More common-law couples are staying unmarried even after they have children. They now make up 7 per cent of all couples in Canada, up from only 2 per cent two decades ago.
That's worrying because common-law unions don't last as long as marriages, so more children are being affected by their parents' separation, said Bob Glossop, director of research for the Vanier Institute of the Family.
At the same time, far more adult children between 21 and 29 are still living at home as they stay in school longer, struggle to get jobs or move back home after a break-up.
More than half of those 20-something children in the Greater Toronto Area are still at home, one of the highest figures in the country, behind Newfoundland and Labrador.

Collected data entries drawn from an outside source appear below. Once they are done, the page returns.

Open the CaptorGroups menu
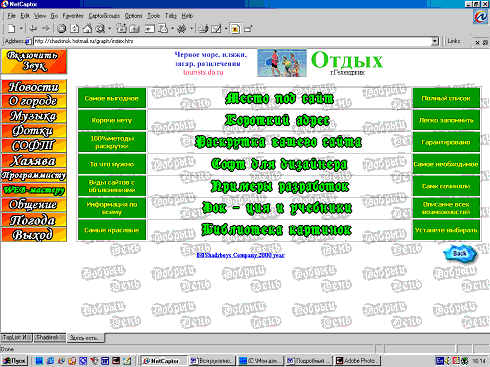Image resolution: width=490 pixels, height=367 pixels. (104, 16)
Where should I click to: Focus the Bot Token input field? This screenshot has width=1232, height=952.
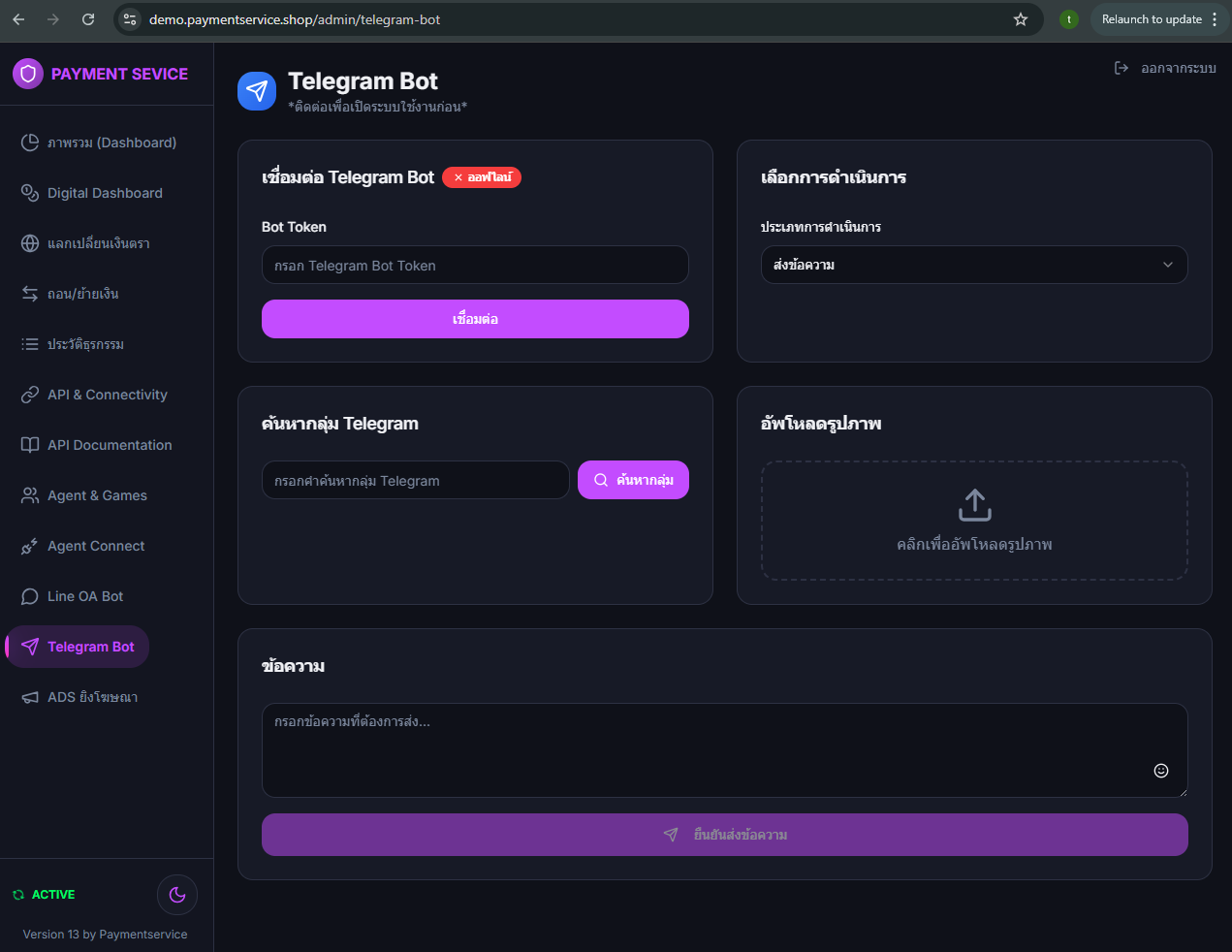[x=475, y=265]
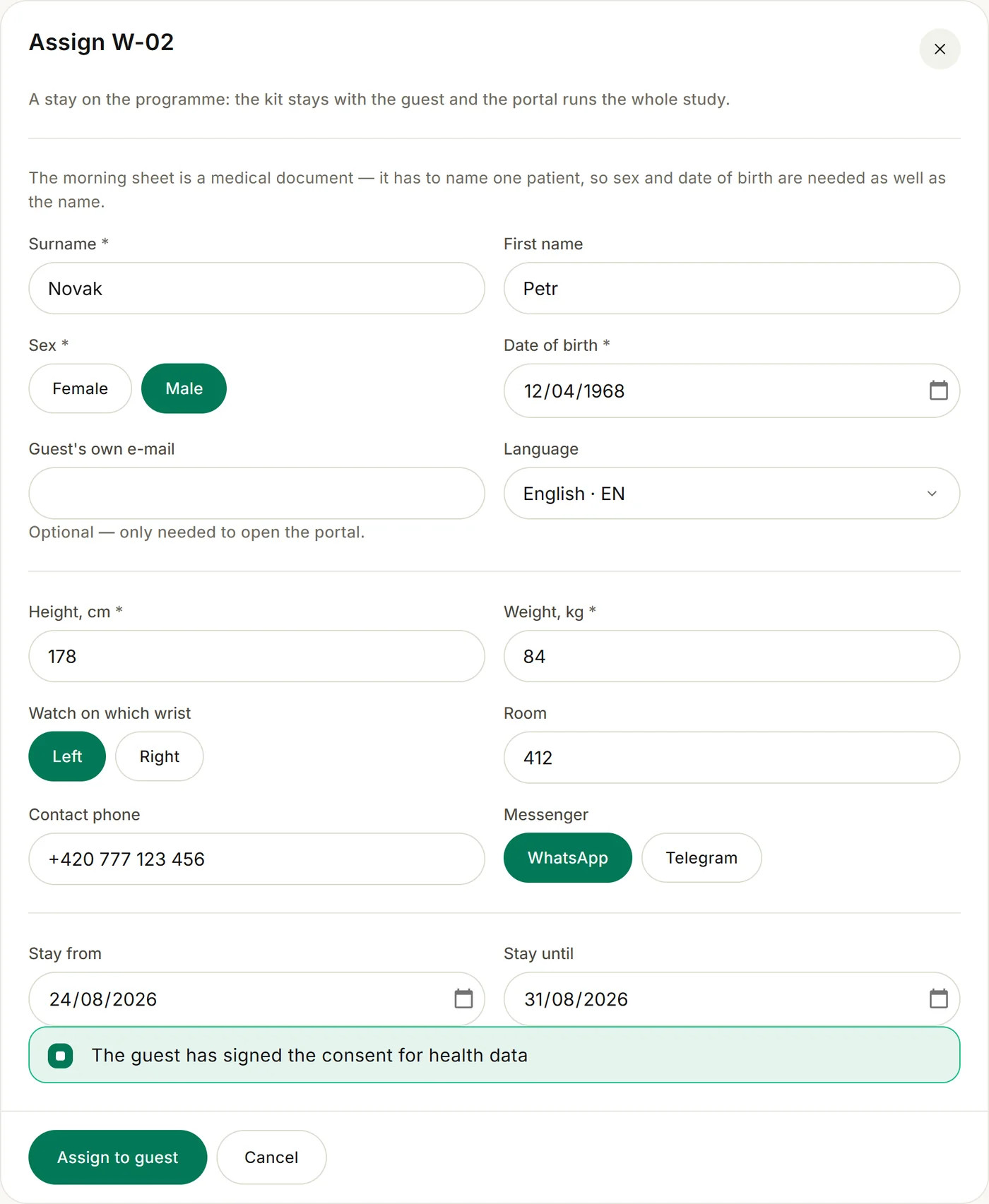Focus the Surname field containing Novak

(256, 288)
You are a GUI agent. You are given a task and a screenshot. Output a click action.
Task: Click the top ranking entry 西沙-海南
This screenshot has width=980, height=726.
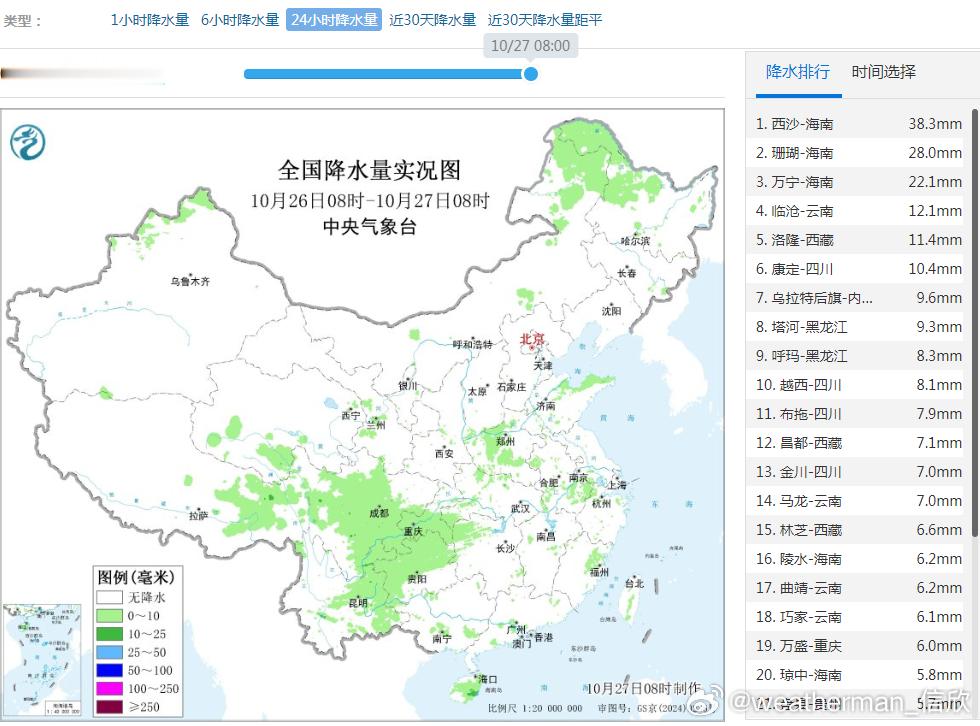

"That's a huge, huge number, higher than any of the metropolitan areas in the country," said John Anderson, of the Canadian Council on Social Development.
Toronto lost 17,515 rental-housing units in the past five years, the census shows, and that is pushing rents beyond the reach of many young people, he said.
But it's not necessarily all bad, demographers say.
"If you ask most parents, they would say I want my children to finish post-secondary school. So the decision to stay at home is being made for rational, methodical reasons," said Glossop. "But it does definitely change the way you set up your adult identity."
To Baxter, it means "families are going to endure longer. People say it's because they can't get a job. Well in Toronto and Vancouver, the job market was great last year. It means baby boomer parents aren't at war with their kids."
The census also shows that single parents make up one in five families with children in Toronto, far higher than the suburbs. That's a worrying number because studies show two-thirds of them are living in poverty, Anderson said.
Toronto also has a large population of same-sex couples, the census reveals in its first ever look at the gay and lesbian population.
Toronto has 5,475 couples that reported they were same-sex partners out of 34,200 across the country. The next highest count in the GTA was Mississauga with only 440.
Same-sex couples make up 0.41 per cent of all couples in Canada, which is significantly underreported but is higher than the percentage the United States found when it first asked the question in 1990, said John Fisher, executive director of EGALE (Equality for Gays and Lesbians Everywhere).
The number of reported same-sex couples jumped 301 per cent between the 1990 and 2000 census in the U.S., he said, "and we expect a similar progression here."
Many gay, lesbian and bisexual couples don't feel comfortable reporting to a government that once fired them from the public service, he said.
Even now, they are still fighting a constitutional battle for the right to legally marry, which makes many gays and lesbians uncomfortable in reporting their status, he said.
While 81 per cent of same-sex couples live in cities, they are found in every province and territory in Canada, including 15 couples in Nunavut.